Mold Town Centre manager David Hill said up to 800 people joined in the fun.
“It went really well,” he said.

“Last year, sadly, it got washed out but this year we certainly made up for it.

“The sun was shining and everyone had a great time.”

There had been fears that after the financial blow of not being able to hold last year’s event, staging this year’s might have been a struggle.

But organisers said the determination of volunteers, as well as new funding grants, helped the festival bounce back.

The event saw a line-up of live music, circus skills, outdoor scientific experiments and armour and weapons demonstrations from the Age of Princes group.

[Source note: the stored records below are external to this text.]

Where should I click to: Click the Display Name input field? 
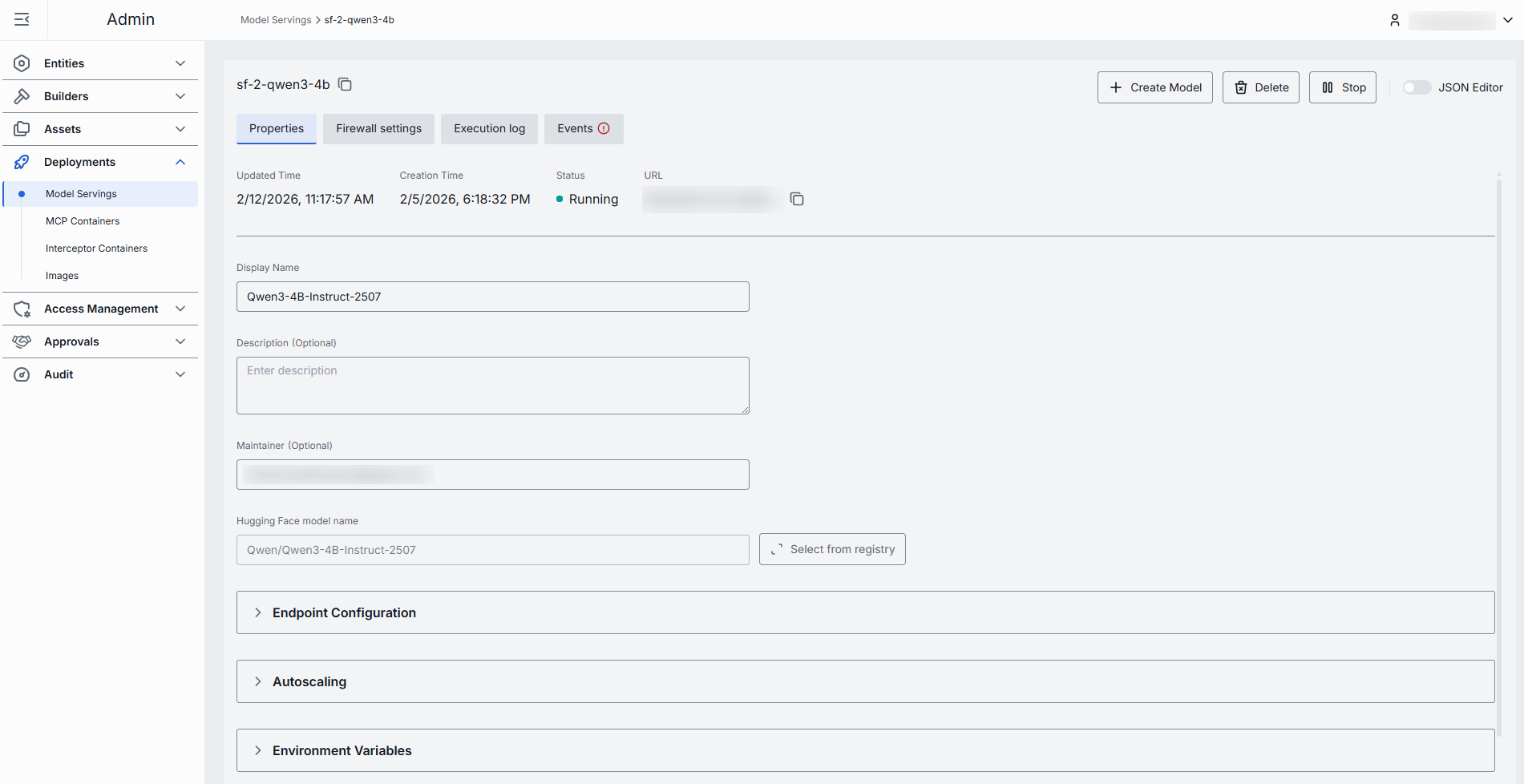pos(492,297)
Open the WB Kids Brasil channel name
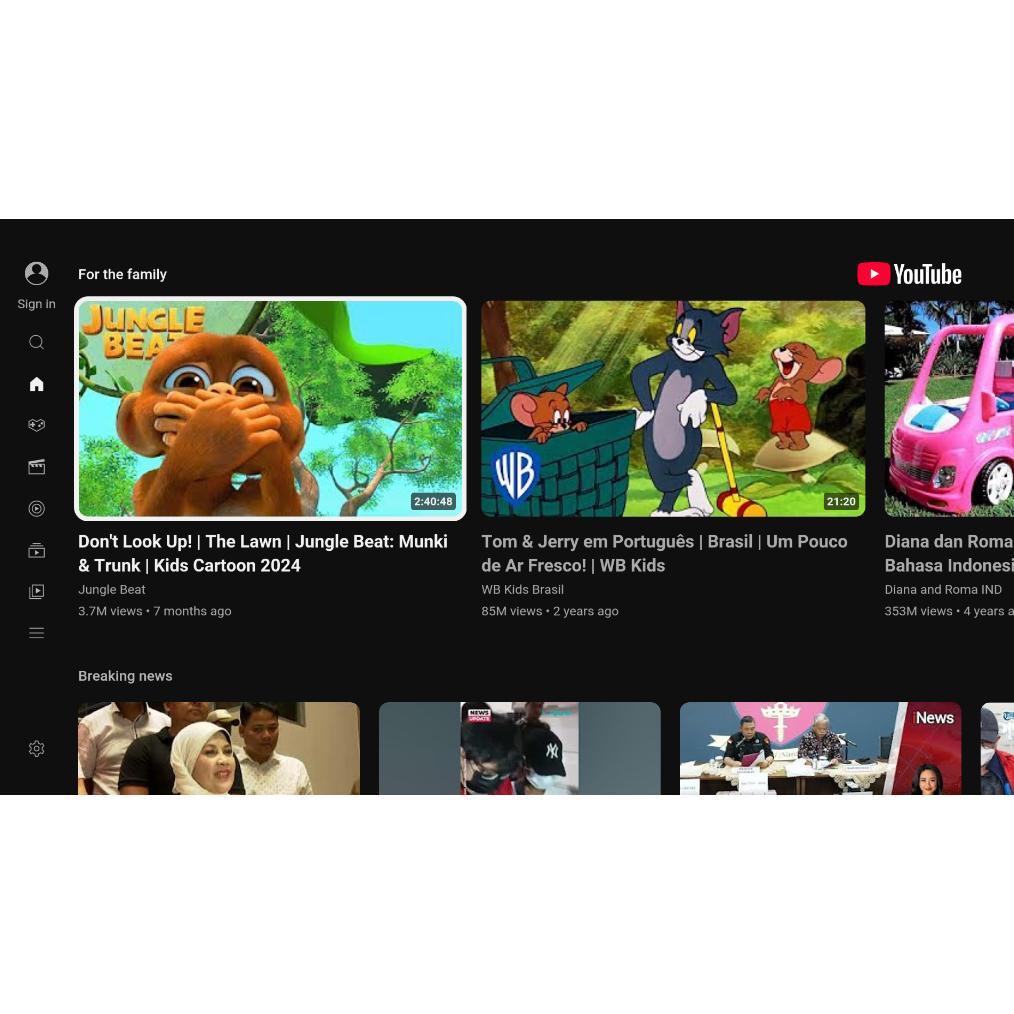 point(522,590)
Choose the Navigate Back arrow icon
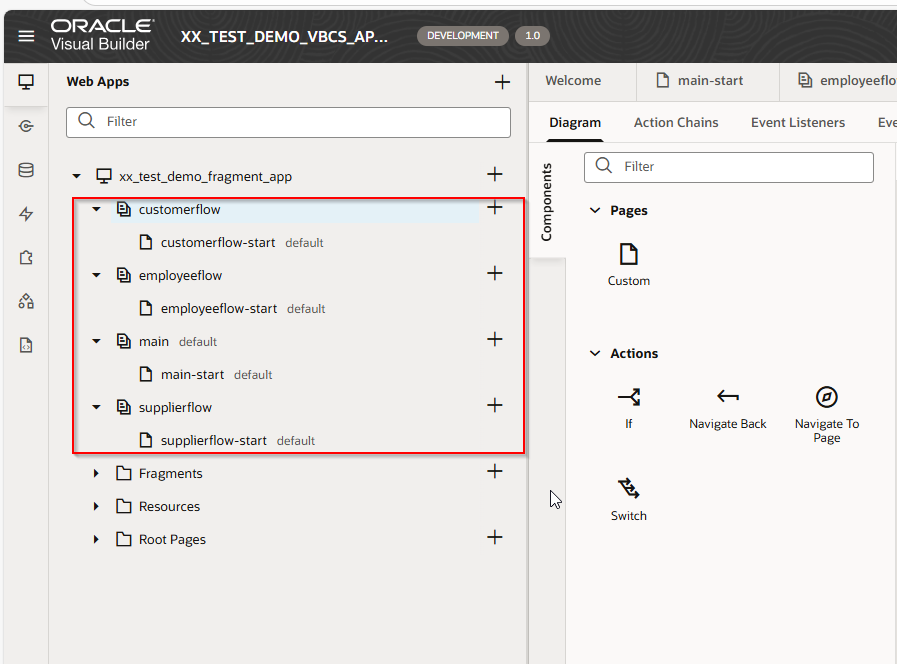 point(727,397)
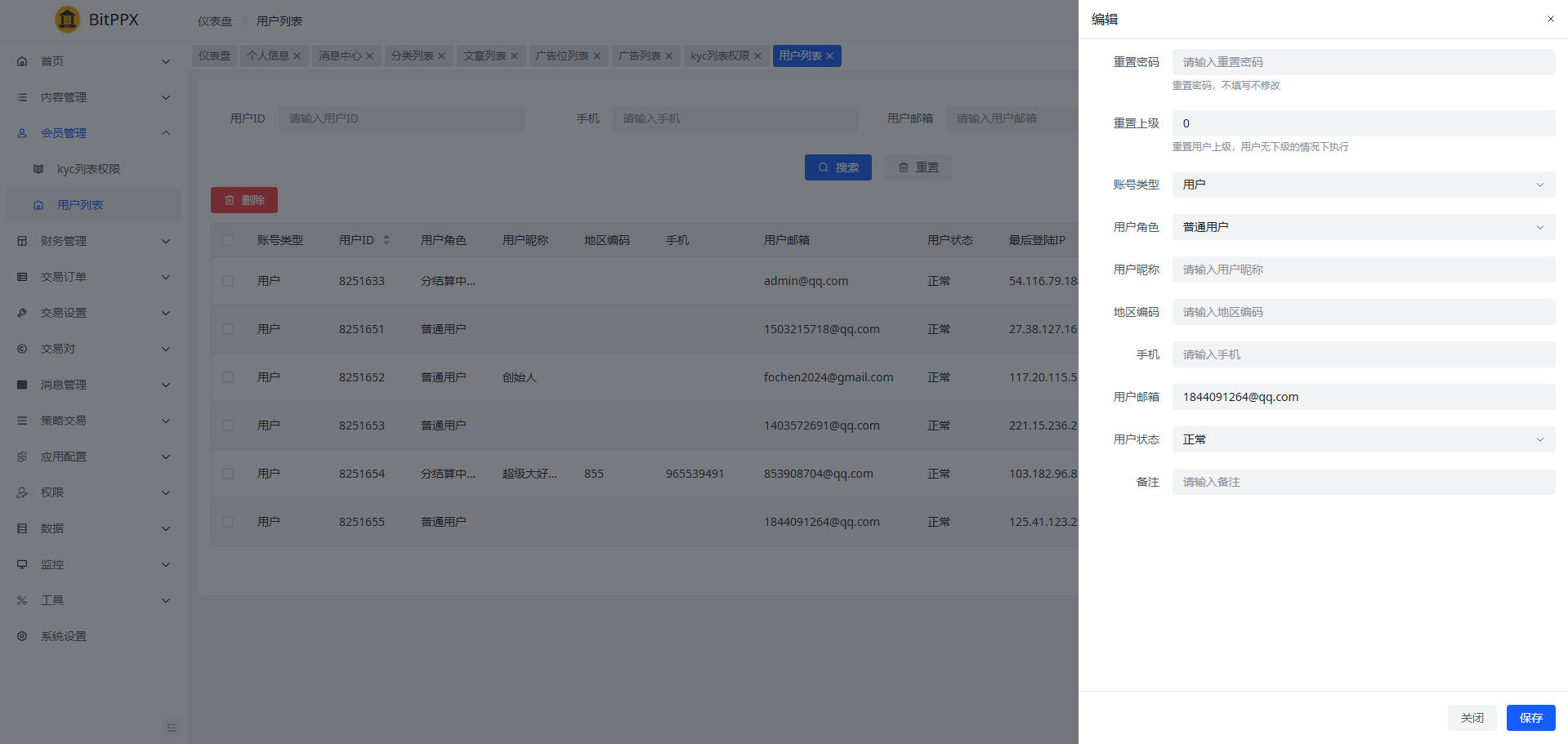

Bands included Heal the Last Stand, who featured at last year’s Glastonbury Festival, and the Wrexham-based Sparrowhawks took to the stage.

Other attractions included craft demonstrations, storytelling and a variety of stalls.

One of the event organisers Cllr Andrea Mearns said: “Bailey Hill is the birthplace of Mold and it is an important ancient monument.”

Mold Town Council, Flintshire Council, Mold Rotary Club and Communities First all made grants to help fund this year’s festival.

And the annual event could also help secure heritage lottery funding to assist with revamping children’s play areas and the Gorsedd as well as helping make the hill more accessible to users.

l Bailey Hill is the site of a former Norman settlement

The site was once home to a Norman Castle consisting of an earthen motte (mound) with an inner and outer bailey, built on a natural hill in about 1093.

A disused bowling green occupies the inner bailey and on the northern side of the motte the Gorsedd stone built for the 1923 National Eisteddfod can be seen.

The hill was laid out as a public park in 1920.